Bereit sein zur Attacke

Corbyn Niederlagen wie die von Labour sind keine Katastrophe. Aber im Kampf gegen reaktionäre Eliten fehlt vielen Linken noch eine Erkenntnis
Ausgabe 51/2019
Die neuen Bonapartisten
Die neuen Bonapartisten

Foto: Peter Nicholls/AFP/Getty Images

Das Jahrzehnt geht zu Ende und die Linke hat den Blues: Nichts, aber auch gar nichts scheint gegen Trump und Johnson, Bolsonaro und Salvini, Kaczyński und Orbán zu wirken. Keine sanfte Strategie der Anpassung, kein kultureller Linkskurs, kein kultureller Rechtskurs, kein sozialistisches Umverteilungsprogramm, kein Green New Deal, kein Wettbewerb um die Mitte – die Linke verliert, egal wo sie antritt, egal mit wem sie ins Rennen geht. Ob mit Hillary Clinton oder Jeremy Corbyn, ob mit Martin Schulz oder Alexis Tsipras, gegen Konservative und Rechtspopulisten scheint kein Kraut gewachsen. Schon gar nicht, wenn Konservative und Rechtspopulisten ein Bündnis eingehen. So rat- und trostlos beschreibt Zeit-Redakteur Robert Pausch die Lage der Linken nach Jeremy Corbyns Niederlage gegen Boris Johnson.

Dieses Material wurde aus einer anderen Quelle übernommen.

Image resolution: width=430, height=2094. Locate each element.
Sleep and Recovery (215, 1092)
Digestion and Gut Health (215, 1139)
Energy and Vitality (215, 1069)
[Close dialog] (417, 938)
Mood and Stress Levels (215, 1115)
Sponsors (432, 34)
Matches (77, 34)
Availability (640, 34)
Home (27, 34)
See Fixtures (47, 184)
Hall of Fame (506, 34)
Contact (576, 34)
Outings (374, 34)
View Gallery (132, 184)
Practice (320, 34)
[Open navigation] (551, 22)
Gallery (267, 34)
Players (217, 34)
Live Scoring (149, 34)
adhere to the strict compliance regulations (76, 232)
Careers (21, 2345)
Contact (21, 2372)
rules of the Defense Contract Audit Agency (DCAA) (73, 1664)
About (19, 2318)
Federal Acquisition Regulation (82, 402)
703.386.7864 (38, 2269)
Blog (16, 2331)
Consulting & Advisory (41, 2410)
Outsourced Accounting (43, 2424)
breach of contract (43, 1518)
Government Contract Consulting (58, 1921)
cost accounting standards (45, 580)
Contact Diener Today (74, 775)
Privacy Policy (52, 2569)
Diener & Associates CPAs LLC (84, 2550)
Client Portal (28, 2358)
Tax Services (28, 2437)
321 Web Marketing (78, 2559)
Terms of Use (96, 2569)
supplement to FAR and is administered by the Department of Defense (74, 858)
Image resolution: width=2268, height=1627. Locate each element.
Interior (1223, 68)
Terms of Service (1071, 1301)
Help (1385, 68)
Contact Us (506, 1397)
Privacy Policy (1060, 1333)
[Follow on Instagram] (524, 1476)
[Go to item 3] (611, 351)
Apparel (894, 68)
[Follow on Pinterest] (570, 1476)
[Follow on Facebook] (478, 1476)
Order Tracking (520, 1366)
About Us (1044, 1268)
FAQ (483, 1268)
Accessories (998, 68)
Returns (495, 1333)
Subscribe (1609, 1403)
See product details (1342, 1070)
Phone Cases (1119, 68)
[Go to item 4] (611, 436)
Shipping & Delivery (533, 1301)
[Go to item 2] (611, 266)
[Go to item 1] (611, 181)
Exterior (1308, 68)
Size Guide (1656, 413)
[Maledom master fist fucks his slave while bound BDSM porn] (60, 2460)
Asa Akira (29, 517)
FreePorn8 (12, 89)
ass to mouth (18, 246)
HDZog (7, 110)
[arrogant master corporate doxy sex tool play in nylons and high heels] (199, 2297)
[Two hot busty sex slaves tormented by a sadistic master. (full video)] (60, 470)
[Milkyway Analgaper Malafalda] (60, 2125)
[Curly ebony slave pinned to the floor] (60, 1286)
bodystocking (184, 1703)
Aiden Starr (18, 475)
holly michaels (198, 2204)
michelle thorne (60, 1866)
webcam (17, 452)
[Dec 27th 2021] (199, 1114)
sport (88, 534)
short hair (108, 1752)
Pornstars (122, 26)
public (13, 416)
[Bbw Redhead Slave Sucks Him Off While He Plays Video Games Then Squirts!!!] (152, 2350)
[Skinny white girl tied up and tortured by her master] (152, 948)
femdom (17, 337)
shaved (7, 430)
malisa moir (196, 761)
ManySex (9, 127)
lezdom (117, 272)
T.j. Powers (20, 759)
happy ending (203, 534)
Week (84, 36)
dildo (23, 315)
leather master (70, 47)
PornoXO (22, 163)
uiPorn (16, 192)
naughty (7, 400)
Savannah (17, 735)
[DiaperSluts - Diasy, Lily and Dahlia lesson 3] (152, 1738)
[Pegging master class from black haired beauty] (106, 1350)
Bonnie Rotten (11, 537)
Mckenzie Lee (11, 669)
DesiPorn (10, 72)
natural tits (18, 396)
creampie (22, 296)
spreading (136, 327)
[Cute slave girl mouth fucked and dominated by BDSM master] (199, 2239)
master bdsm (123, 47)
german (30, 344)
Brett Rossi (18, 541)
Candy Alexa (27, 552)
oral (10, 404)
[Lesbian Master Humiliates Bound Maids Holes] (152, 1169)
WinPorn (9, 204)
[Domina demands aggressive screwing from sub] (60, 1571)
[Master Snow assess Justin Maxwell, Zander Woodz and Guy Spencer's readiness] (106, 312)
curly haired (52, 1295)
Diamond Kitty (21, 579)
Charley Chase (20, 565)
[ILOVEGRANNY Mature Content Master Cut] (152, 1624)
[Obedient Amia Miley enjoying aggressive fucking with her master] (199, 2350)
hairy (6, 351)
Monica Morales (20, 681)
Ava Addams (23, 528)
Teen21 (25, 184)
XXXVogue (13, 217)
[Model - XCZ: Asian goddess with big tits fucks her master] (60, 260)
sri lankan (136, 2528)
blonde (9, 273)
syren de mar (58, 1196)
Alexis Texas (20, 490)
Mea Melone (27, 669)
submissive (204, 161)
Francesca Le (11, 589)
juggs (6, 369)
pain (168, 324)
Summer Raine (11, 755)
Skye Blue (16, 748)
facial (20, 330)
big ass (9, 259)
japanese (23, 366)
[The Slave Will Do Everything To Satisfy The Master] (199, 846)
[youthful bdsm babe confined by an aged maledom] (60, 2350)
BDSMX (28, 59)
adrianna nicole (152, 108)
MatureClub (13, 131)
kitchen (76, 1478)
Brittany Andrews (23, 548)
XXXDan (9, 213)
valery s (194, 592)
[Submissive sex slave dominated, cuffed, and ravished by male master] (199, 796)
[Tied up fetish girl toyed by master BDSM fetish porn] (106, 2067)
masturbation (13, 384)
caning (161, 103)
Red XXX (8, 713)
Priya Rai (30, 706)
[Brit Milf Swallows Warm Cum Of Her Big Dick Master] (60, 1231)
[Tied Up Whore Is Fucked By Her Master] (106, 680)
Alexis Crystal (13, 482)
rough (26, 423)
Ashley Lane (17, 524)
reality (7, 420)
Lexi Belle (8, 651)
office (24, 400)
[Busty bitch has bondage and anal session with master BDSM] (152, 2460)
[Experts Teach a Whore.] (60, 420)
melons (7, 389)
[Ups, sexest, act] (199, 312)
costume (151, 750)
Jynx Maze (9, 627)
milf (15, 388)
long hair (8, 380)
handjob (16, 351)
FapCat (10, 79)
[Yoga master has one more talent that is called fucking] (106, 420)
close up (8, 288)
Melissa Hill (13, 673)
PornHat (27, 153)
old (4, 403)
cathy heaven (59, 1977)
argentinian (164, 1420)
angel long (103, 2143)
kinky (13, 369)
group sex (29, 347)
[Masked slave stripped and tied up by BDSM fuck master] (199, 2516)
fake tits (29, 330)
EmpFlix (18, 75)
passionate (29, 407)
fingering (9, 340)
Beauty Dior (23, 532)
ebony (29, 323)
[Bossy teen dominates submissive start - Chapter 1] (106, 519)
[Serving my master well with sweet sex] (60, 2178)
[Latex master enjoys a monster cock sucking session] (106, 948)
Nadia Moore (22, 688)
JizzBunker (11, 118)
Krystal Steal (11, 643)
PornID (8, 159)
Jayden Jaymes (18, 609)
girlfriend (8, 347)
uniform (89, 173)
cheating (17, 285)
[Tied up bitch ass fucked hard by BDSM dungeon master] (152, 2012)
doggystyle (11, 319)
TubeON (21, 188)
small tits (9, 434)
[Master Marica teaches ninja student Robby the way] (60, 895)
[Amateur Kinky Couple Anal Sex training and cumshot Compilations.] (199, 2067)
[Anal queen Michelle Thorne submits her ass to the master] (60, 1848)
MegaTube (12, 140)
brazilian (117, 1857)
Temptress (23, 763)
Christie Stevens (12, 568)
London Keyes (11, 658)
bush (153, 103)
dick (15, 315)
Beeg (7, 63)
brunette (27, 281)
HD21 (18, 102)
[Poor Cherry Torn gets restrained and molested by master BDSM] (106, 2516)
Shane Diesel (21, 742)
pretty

Doch er spart ein paar wichtige Dinge aus. Weder berücksichtigt er die politisch-ökonomische Entwicklung in den betroffenen Ländern noch analysiert er die Kräfte, die eine links-grüne Politik um jeden Preis verhindern wollen. Ohne die Einbeziehung dieser „Randbedingungen“ aber ist seine Analyse wertlos. Denn ohne sie bleibt die Bewertung linker Erfolgschancen eine Sache des bloßen Gefühls. Die einen werden glauben, mit „Rezepten aus der sozialistischen Mottenkiste“ sei kein Blumentopf zu gewinnen, die anderen werden behaupten, der Kandidat war der unbeliebteste seit der Steinzeit, und die dritten werden die Konzentration auf Minderheitenthemen verurteilen. All das dupliziert nur die Ratlosigkeit und verstärkt die Depression.

Viel entscheidender für das Finden der richtigen Strategie ist die Wahrnehmung der Veränderungen: Die fast 30-jährige Phase des Neoliberalismus, beginnend mit Margaret Thatcher und Ronald Reagan, ist in der Finanzkrise an ihr Ende gekommen. Die Globalisierung stockt, die Produktivität stagniert, nennenswerte Profitraten können nur noch mit „unorthodoxen“ Methoden gegen das Interesse der Vielen an der Erhaltung der Lebensgrundlagen erzielt werden. In dieser Phase, die man als Pattsituation beschreiben könnte, setzt die Kapitalistenklasse auf sogenannte Bonapartisten wie Trump oder Johnson. Typische Kennzeichen des Bonapartismus sind das Bündnis von reaktionären Eliten und Mob, der unerbittliche Kampf der Exekutive gegen das Parlament (siehe Brexit und US-Impeachment) sowie die kriegerische Verschärfung des Wettbewerbs zwischen den Staaten (America first). Da Die neuen Bonapartisten (so der Titel eines Buches von Martin Beck und Ingo Stützle) die alten, unter Druck geratenen Industrien begünstigen, erlangen sie nicht selten auch die Zustimmung dort tätiger Mitarbeiter. Die neuen Wirtschaftszweige (IT, Öko etc.) brauchen dagegen noch Zeit, um die alten Industrien schöpferisch zu zerstören und sich machtpolitisch ganz oben festzusetzen.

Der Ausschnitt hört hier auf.